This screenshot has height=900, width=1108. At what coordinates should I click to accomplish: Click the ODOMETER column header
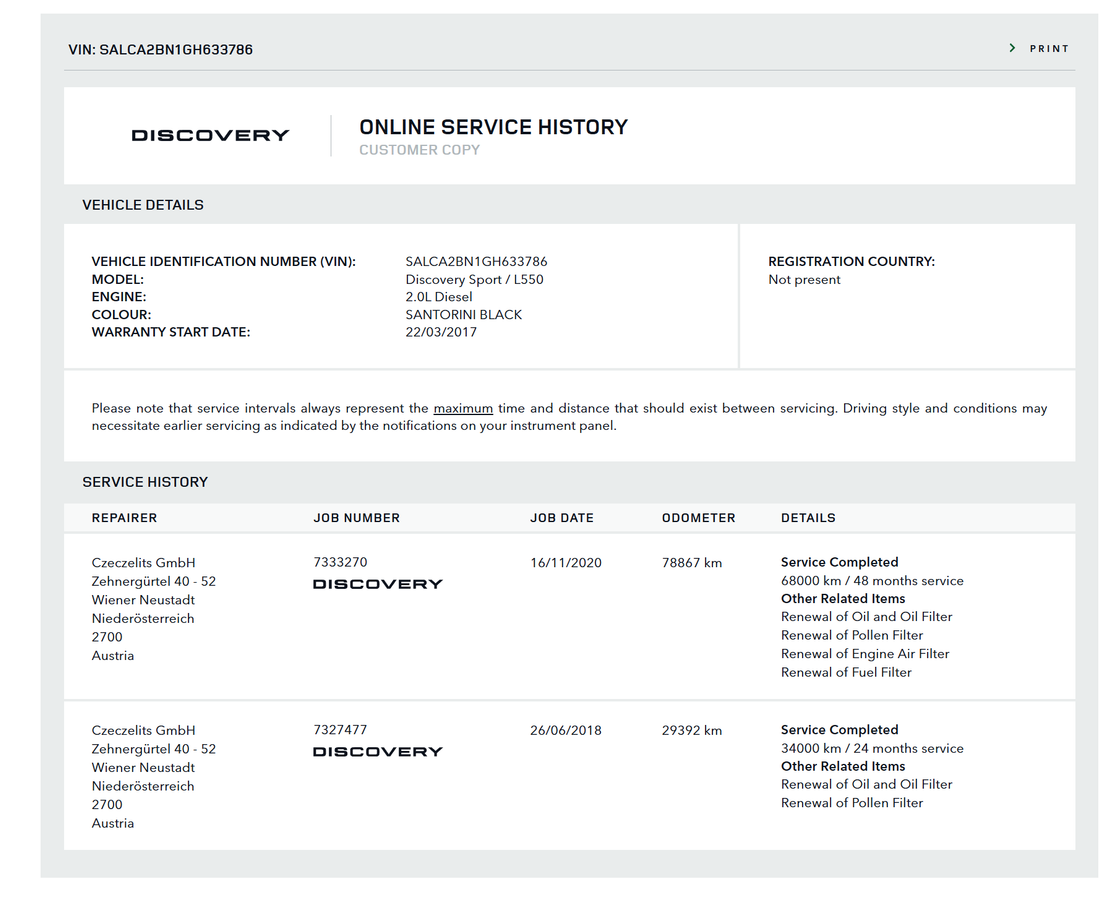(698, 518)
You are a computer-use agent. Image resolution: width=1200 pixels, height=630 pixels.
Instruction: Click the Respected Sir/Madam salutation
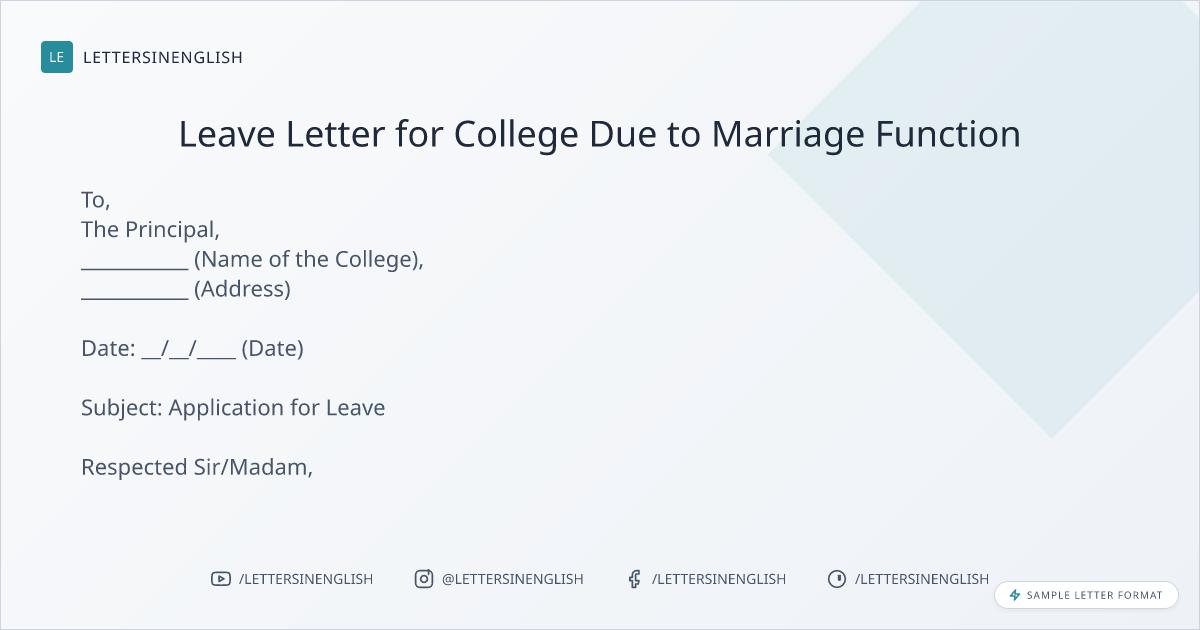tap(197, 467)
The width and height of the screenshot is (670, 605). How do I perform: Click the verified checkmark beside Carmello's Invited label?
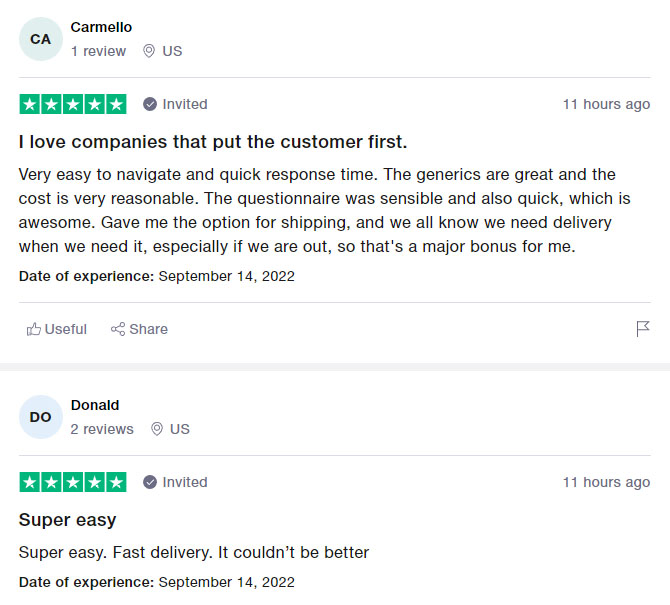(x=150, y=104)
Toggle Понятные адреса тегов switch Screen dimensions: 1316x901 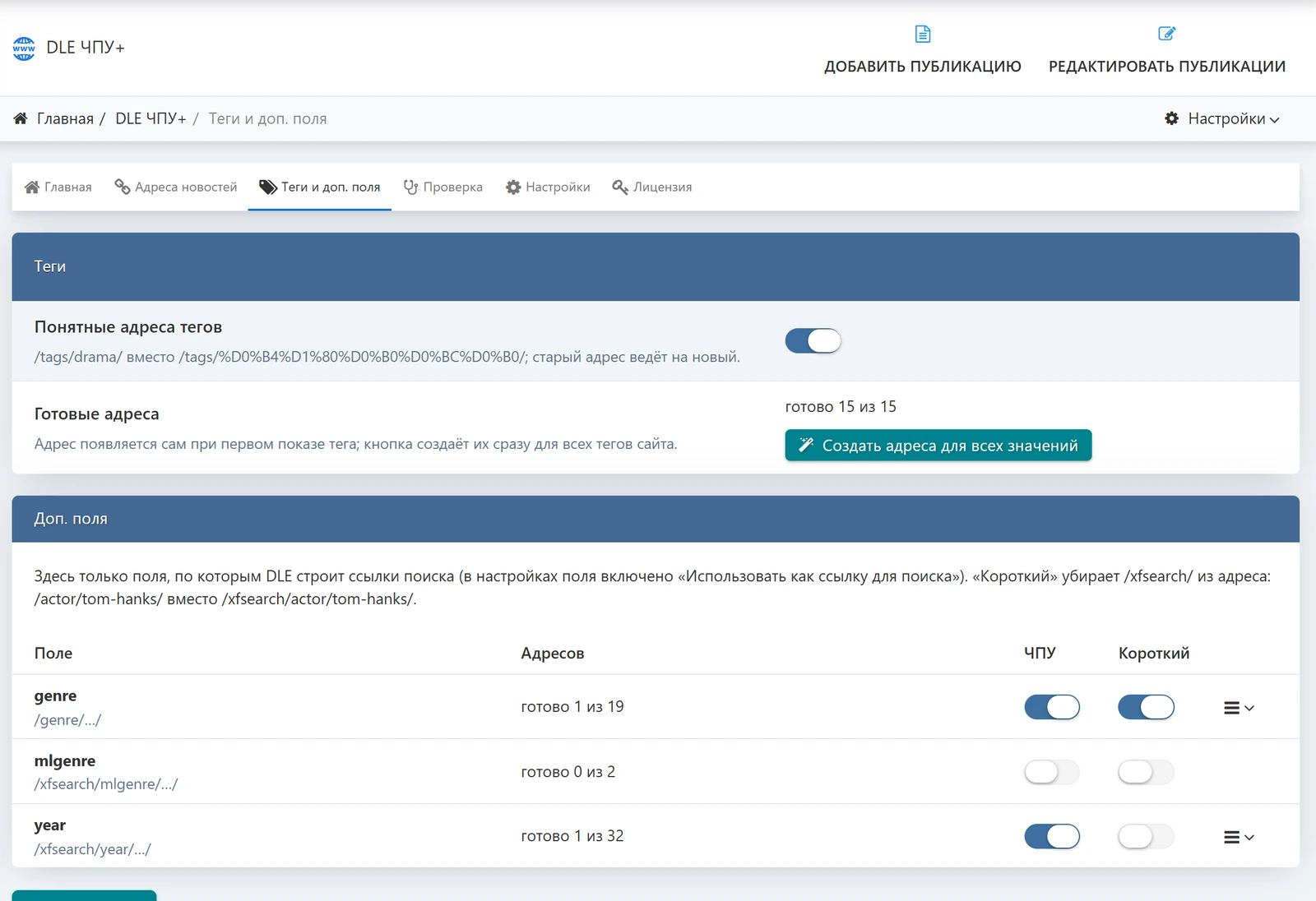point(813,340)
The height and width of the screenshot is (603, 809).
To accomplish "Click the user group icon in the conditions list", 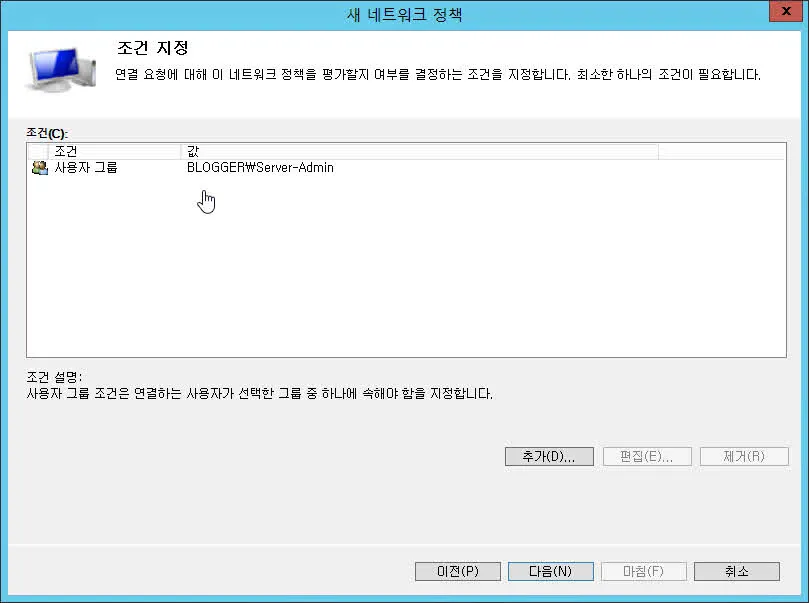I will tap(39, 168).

# # #

WHAT TO WORK ON
Copy out the lines verbatim, from the first line through the line containing "tap(197, 467)", with both ends included. Leave the pictures out.

SOLUTION TO THIS TASK
This screenshot has height=900, width=1108. At what coordinates should I click to accomplish: Click the ODOMETER column header
(698, 518)
You are a computer-use agent. Image resolution: width=1200 pixels, height=630 pixels.
Instruction: Click the Respected Sir/Madam salutation
tap(197, 467)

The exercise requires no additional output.